A few years ago, a common trailer was played before several of the movies. It was of Hawaa Hawaai, and it seemed like a down-on-his-luck guy comes out on top story. I love those kinds of movies, plus it had something to do with skating. And lastly, I loved this song that played when the trailer came on. It was just lovely. [Doesn’t have subtitles, sorry, but this is a pretty decent translation.]

Story: The story opens with a young boy, Arjun Waghmare, sitting next to his dad, praying. The rest of him family is around, smiling. The next scene, you see Arjun  getting a job with a tea stall owner. His mother stands next to him, extremely distraught, but he convinces her to let him work.

As the movie unfolds, the viewer is taken through Arjun’s day to day existence as a poverty-stricken child in Mumbai. His father has passed on, and the boy does his best to help his mother run the household, as does all the members of the close-knit family. He has a bunch of friends, all working children, who eat lunch together and have each others’ backs.

The tea stall is set up in the parking lot of commercial complex. However, at night, it transforms into a classroom for skating children, taught by a dedicated trainer, Aniket Bhargava. Arjun is fascinated by the skates, and wants to try doing it.

When the skates prove too expensive for their combined slender means, the boys band together and make a pair of skates out of refuse. The trainer is so impressed, he volunteers to train Arjun for the next skating competition.

Review: The story is an upbeat one, but there are so many underlying subtle commentaries about social ills: genetically modified grains destroying farming families, poverty in the cities, childhood labour, disgraceful medical facilities, and so on. The subtexts are so powerful, their sorrow sometimes overwhelms the narrative, although in a necessary way. Basically, I was in tears several times.
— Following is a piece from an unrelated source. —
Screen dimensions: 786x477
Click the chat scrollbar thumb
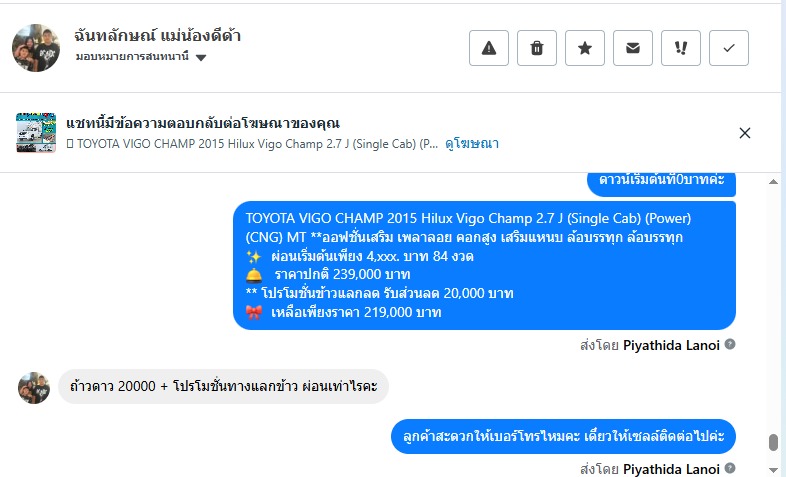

Story: Beautiful story, with well-executed story arcs. Only, at the end of the second act, the major setback was too contrived for my taste. The director did build up to it, but it was too coincidental. Somehow, in stories, coincidences are irksome, even though they do occur in real life too!

Characters: Immensely relatable characters, with complex personalities and true pathos. Indescribably transcendent.

Acting: Terrific performances, especially from the child actors. They could have been real street children, lifted from the slums of Dharavi.

What I liked: Everything. I usually avoid dramas, because the sorrow lingers far longer than the happiness. But in this movie’s case, it was worth it. Yes, there is happiness with a good outcome, but it doesn’t change the fundamental sorrow at the heart of this movie: that father’s death.

What I disliked: Nothing. Beautiful, beautiful movie.